Multiple and excessive pesticide residues were present in consumer-ready cabbages across the three common markets in Botswana. Although with caveats, this scenario may be the same across other African vegetable value chain systems. We recorded the most toxic pesticide residues e.g. organophosphates and carbamates, occuring in quantities higher than the Codex MRLs. These results mean that the public are exposed and highly vulnerable to health risks associated with pesticide toxicity. Farmgate-sold produce had higher quantities of pesticide residues compared to supermarkets and vendors. To safeguard public health to pesticide exposure, we recommend investment in initiatives that improve small scale farmers’ pesticide use behaviour and control pesticide misuse. The diverse and multi-detected above threshold pesticide residues reported here are also a cause for concern.
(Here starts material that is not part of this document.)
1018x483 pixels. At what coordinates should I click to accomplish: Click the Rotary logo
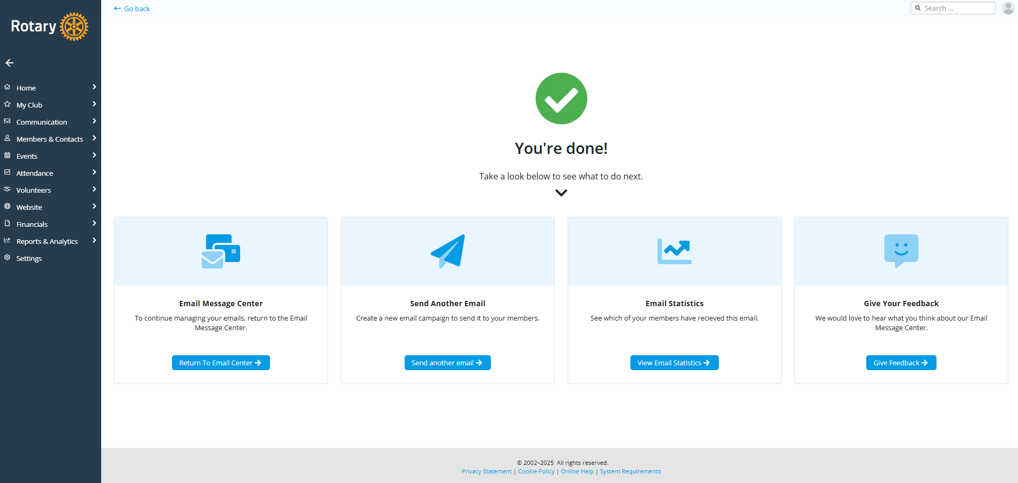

We recommend that policymakers and other stakeholders alike, put in place stringent monitoring, regulating and enforcing frameworks on existing laws for good pesticide use practices by farmers. This may include (1) enforcing withdrawal periods (2) enforcing stricter misconduct penalties, (3) developing rapid pesticide residue testing kits across the value chain, (4) promoting awareness and funding sustainable bio-rational pest management methods e.g. biological control and (5) developing regulation and certification systems for fresh produce marketing.